All Tantric practices bear relationality to various degrees. For me, a useful starting point is the Yamas and Niyamas – the cultivation of particular attitudes in which we can strive to express the ethic of relationality throughout each moment of our day-to-day lives.

6 comments

  1. Steve Davies
    Posted June 13th 2010 at 1:15 pm | Permalink

    Thanks for that Phil-really helpful. There’s been an interesting dicussion going on at Dave Lee’s new chaotopia blog about the nature of the left hand path. People wondering about the concept of the LHP as it has evolved from a tantric to a western neo-satanic context.
    Whatever one makes of the Temple of Set’s idea of an isolate self i.e. whether this a literal “isolate” or a euphemisim for awakened consciousness, what you’ve highlightened is the reality that from a tantric perspective, awakening is fundamentally an ecological awakening in its awareness of other and context. Truly Wyrd!

    • Phil Hine
      Posted June 13th 2010 at 3:35 pm | Permalink

      Steve
      I’ll have more to say regarding relational personhood in South Asia in my next post in the Kula Bodies series. Also, I think I’ll be taking a cursory look at the historical development of the concept of the LHP in the near future too.

  2. Wupidoo
    Posted June 13th 2010 at 9:00 pm | Permalink

    “We call any organised set of practices for dealing with oneself, other people, and things that produces a relatively self-contained web of meanings a disclosive space. To see what is essential to a disclosive space we can turn to Heideggers’ account of ‘worldhood’ in Being and Time. … Cultures are obvious candidates for worlds, and normaly when we use the term ‘world’ we are referring to cultural worlds, but we can also think of professions as worlds. … The webs of practices and meanings, from cultures, to tribal nations to individual families, are disclosives spaces.” Spinosa C., Flores F. & Dreyfus, H. L. (1997) Disclosing New Worlds: Entrepreneurship, Democratic Action and the Cultivation of Solidarity (p17)
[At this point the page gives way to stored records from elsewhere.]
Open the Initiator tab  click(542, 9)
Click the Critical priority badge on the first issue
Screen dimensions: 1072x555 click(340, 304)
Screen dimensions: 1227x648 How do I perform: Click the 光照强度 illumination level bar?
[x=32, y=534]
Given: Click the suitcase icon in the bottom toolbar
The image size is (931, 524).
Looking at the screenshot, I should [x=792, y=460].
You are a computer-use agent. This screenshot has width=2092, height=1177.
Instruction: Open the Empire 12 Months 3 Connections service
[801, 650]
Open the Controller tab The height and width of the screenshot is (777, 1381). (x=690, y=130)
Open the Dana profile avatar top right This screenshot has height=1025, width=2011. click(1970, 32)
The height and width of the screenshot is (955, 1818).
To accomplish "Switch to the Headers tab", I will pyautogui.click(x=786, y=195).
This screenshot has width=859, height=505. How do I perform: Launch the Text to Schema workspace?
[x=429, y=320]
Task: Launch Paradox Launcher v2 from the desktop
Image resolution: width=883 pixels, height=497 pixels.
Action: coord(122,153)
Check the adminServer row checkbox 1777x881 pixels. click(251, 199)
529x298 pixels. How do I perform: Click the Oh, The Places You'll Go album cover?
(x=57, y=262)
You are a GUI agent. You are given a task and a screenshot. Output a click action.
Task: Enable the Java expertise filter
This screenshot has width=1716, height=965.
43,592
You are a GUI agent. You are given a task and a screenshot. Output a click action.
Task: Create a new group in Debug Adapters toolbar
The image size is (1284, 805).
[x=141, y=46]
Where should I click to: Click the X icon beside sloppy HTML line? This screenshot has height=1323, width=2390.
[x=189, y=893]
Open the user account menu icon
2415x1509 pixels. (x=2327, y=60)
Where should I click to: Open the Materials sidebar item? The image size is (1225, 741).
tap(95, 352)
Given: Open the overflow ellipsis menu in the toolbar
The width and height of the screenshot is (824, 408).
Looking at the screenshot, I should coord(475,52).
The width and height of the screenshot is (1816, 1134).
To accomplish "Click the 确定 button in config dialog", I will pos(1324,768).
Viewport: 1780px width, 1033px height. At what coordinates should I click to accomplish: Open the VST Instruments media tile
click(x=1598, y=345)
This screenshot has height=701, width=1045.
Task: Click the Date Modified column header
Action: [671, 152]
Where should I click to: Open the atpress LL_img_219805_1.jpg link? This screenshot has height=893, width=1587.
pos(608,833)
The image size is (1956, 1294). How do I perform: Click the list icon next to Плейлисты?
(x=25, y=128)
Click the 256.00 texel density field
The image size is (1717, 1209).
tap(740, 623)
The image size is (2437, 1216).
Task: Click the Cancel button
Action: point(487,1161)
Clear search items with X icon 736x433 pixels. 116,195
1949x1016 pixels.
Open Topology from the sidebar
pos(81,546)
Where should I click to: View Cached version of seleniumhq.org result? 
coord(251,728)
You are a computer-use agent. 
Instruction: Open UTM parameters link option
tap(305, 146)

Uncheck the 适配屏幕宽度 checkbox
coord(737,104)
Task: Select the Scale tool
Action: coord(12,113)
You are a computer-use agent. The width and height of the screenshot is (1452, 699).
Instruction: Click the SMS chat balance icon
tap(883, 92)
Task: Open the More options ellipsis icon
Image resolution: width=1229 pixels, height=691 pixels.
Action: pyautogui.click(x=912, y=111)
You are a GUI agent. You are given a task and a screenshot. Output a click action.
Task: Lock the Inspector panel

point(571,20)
    “Social systems theory borrows not only the concept of autopoiesis from biological systems theory, but also the concept of operational closure. The theory views social systems as operationally closed because, like biological systems, they are self-producing ‘organisms’ of communication that consist of the connecting of system-internal with system internal communication.” Moeller H. G. (2006) Luhmann Explained: From Souls to Systems (p15)

    “The spectacle is not a collection of images, but a social relation among people, mediated by images. … The spectacle’s form and content are identically the total justification of the existing system’s conditions and goals.” Debord, G. (1967) the Society of the Spectacle

    Demonology, anyone?

  3. Wupidoo
    Posted June 13th 2010 at 9:29 pm | Permalink

    “The political thinker C. B. Macpherson characterized the type of individualism that arises in Western capitalist societies as ‘possessive individualism’, which means each individual is thought to be the possessor of their own skills and capacities, owing nothing to society for the development of these.” Burkitt I. (2006) Social Selves: Theories of Self and Society [2nd ed] (p2)

    Important to consider in cultivating “attitudes” perhaps?

    • Phil Hine
      Posted June 14th 2010 at 9:45 am | Permalink

      Wupidoo
      I’m familiar with Macpherson’s argument and its roots in his interpretations of Hobbes, Locke & Bentham etc. Whilst the concept of “possessive individualism” is useful to a degree, it has its limits too – and in any case, I feel one should be wary of granting it universal status rather than being temporally bounded (although this is often done – particularly in international relations theory). Still, it might be useful to look at how much of modern occult discourse draws on this tropos (I’m thinking of Crowley, for example) – and how, within that discourse, the theme of individualism is presented as a radical project, rather than a reification of capitalist ideology.

      • Wupidoo
        Posted June 19th 2010 at 10:23 am | Permalink

        I hadn’t recalled the historical origins of that term to be honest. I was introduced to me as a description of the traditional assumption that individuals ‘possess’ psychological qualities. I tend to think of superheros as a strong cultural expression of that.

        Yes, indeed, modern occult discourse is littered with it.